Brown saw amputation as a way to finally get back to his life. His leg was amputated several inches above his knee in June 2008.
He returned to work in July 2008.
He had a prosthesis, and used a cane. He sometimes sat in a chair during practice. But he was still able to serve as Ferrum’s quarterbacks coach.
“I said [to the players], ‘Don’t look at how I walk, just listen [to] what I say,’ “ Brown said that fall.
Ferrum’s practice field is on a hill, so then-athletic director Abe Naff got Brown a golf cart so he could get to it.
When Harper succeeded Davis as head coach after the 2010 season, he kept Brown on the staff. Brown eventually shifted to running backs coach.
Rob Grande replaced Harper after the 2015 season, but Brown remained on the staff.
“A mountain of a man,” said Grande, now an offensive analyst at Iowa State. “Really taught me a lot.
“He really enjoyed seeing kids grow.
“He found a way to make an impact no matter what limitations he wound up having.”
Brown eventually had to use a motorized wheelchair, but he continued to coach.
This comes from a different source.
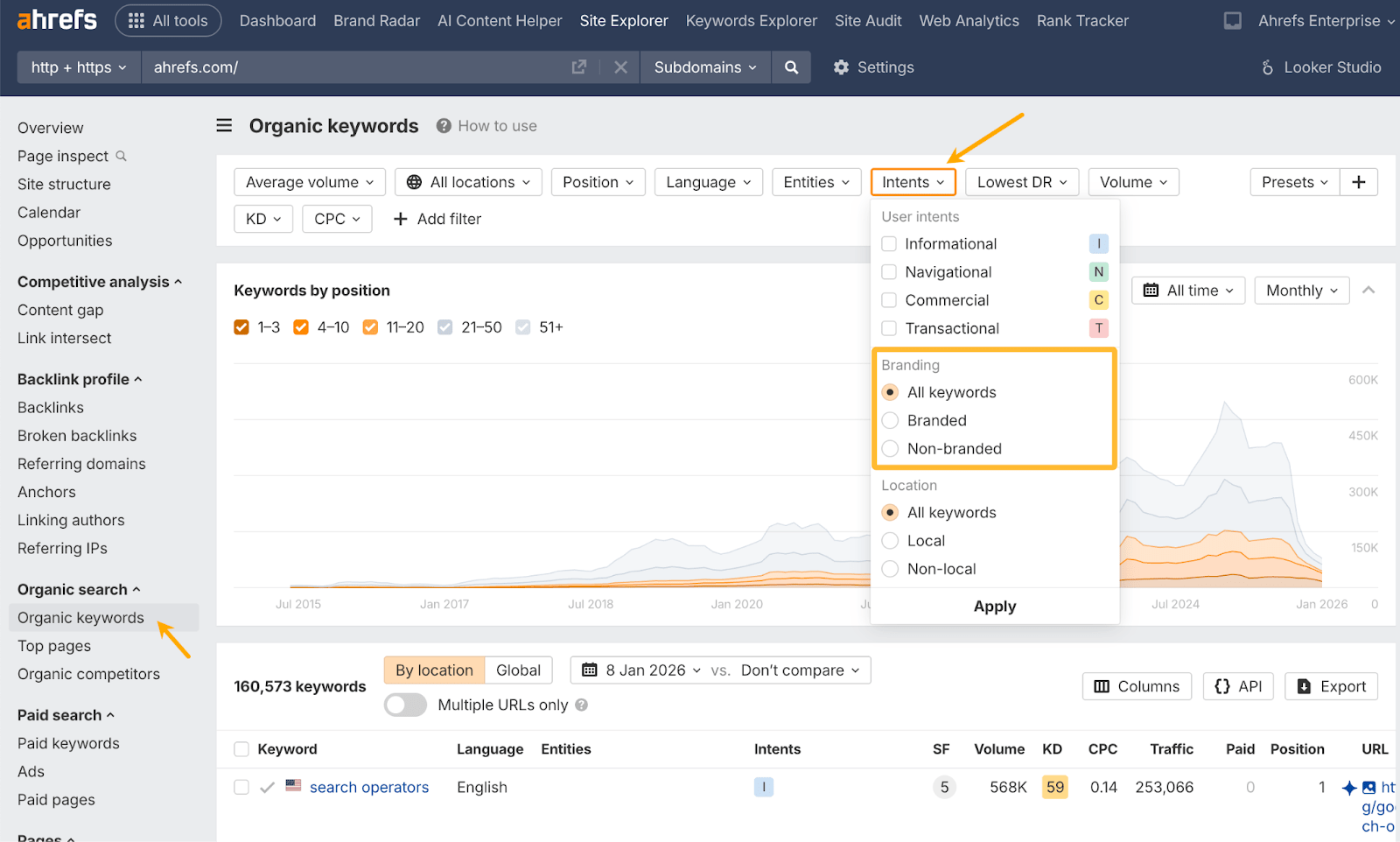Open the API panel

[x=1237, y=686]
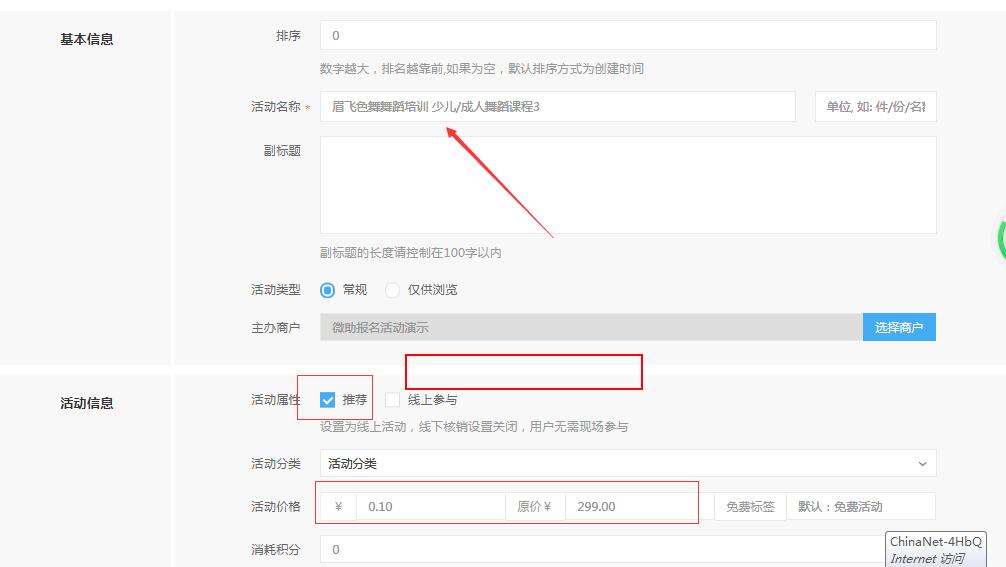The image size is (1006, 567).
Task: Enable the 线上参与 checkbox
Action: (392, 400)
“He paid so much attention to detail and the little things, whether it be footwork or the positioning of your shoulders,” said Brian Mann, who was a star running back at Ferrum from 2016 to 2019. “I probably wouldn’t have been as successful if it wasn’t for him. He had a huge impact on me, on and off the football field.”
Ex-Ferrum quarterback Zack Clifford said Brown was a “huge mentor.”
“He was a role model, having the experience and obviously coaching some big-name guys,” said Clifford, who was on the Panthers’ roster from 2016 to 2019. “Coach Brown knew everybody.
“When he talked, you’d listen because you knew how much he knew.”
In addition to his wife, Brown is survived by two children and four grandchildren. His funeral will be held June 12 in North Carolina.